Haitians seem to have gotten the “short end” of US immigration, refugee, and humanitarian policies over the years.
Let’s take a look at the latest Country Report on Human Rights issued by the US State Department:
“The most serious impediments to human rights involved weak democratic governance in the country worsened by the lack of an elected and functioning government; insufficient respect for the rule of law, exacerbated by a deficient judicial system; and chronic widespread corruption. Other human rights problems included significant but isolated allegations of arbitrary and unlawful killings by government officials; allegations of use of force against suspects and protesters; severe overcrowding and poor sanitation in prisons; chronic prolonged pretrial detention; an inefficient, unreliable, and inconsistent judiciary; governmental confiscation of private property without due process. There was also rape, violence, and societal discrimination against women; child abuse; allegations of social marginalization of vulnerable populations; and trafficking in persons. Violence, including gender-based violence, and crime within the remaining internally displaced persons (IDP) camps remained a problem. Although the government took steps to prosecute or punish government and law enforcement officials accused of committing abuses, credible reports persisted of officials engaging in corrupt practices, and civil society groups alleged there was widespread impunity.”
Sound like a place where 50,000 additional refugees can be safely returned and reintegrated? Preposterous!
No, the only thing that has changed here is the political motivation of the Administration; TPS — some of the most successful, efficient, and cost effective migration programs the US has ever run — has become a target of the xenophobic, White Nationalist, restrictionist wing of the GOP.
Allowing 50,000 Haitians already residing here to remain costs the US nothing — in fact their continued presence is good for the US economy and our international image. Not to mention that many of the Haitian TPS holders have relatives with legal status in the US.
On the other hand, pulling TPS and removing these individuals could have catastrophic consequences for the individuals involved, their families, and their US communities. And, it’s likely to overwhelm Haiti, a country that has already proved unable to take care of its existing population.

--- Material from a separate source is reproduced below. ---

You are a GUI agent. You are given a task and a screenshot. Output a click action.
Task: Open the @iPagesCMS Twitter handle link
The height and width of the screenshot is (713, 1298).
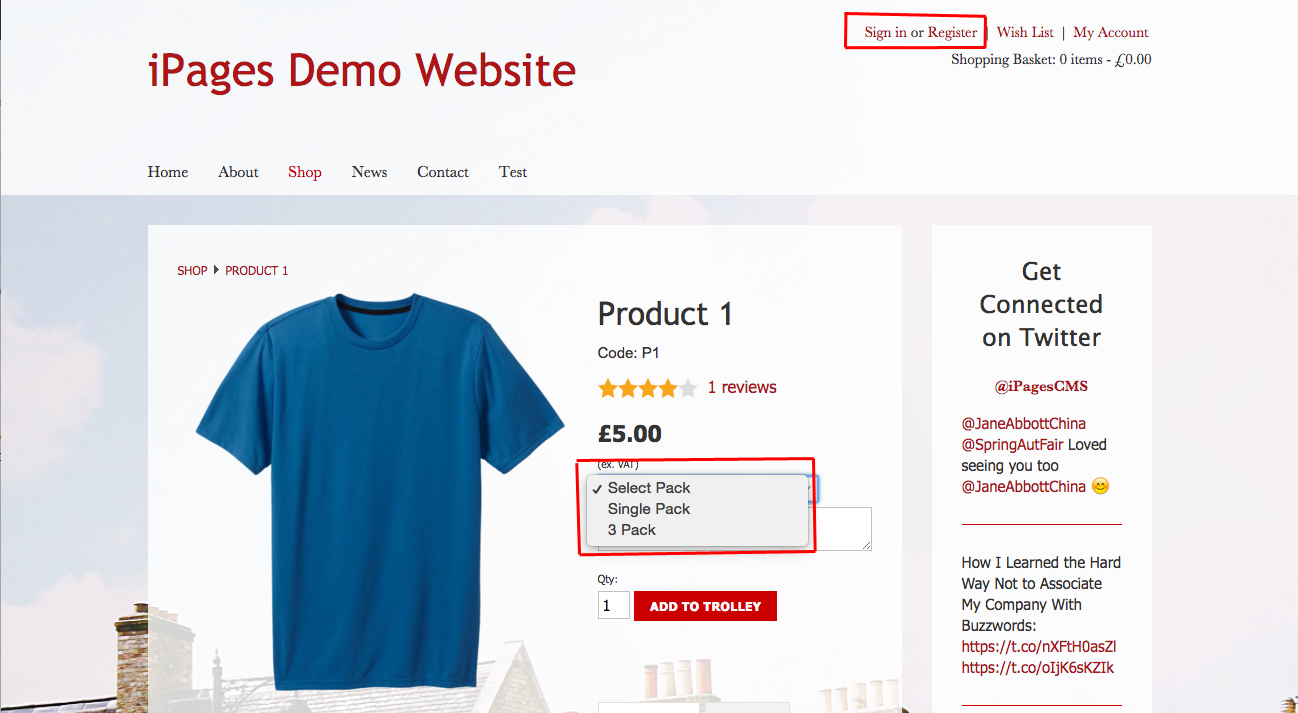coord(1041,386)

Anywhere but the Trump Administration, extending TPS for Haitians and others while looking for a long-term solution that would give them some type of permanent status in the US would be a “no brainer.” But, in the Trump Administration immigration and refugee policies appear to be driven largely by a policy of “no brains” — just unnecessary cruelty, wasting resources, diminishing our international humanitarian standing, and playing to the xenophobia, racism, and hate of the White Nationalists.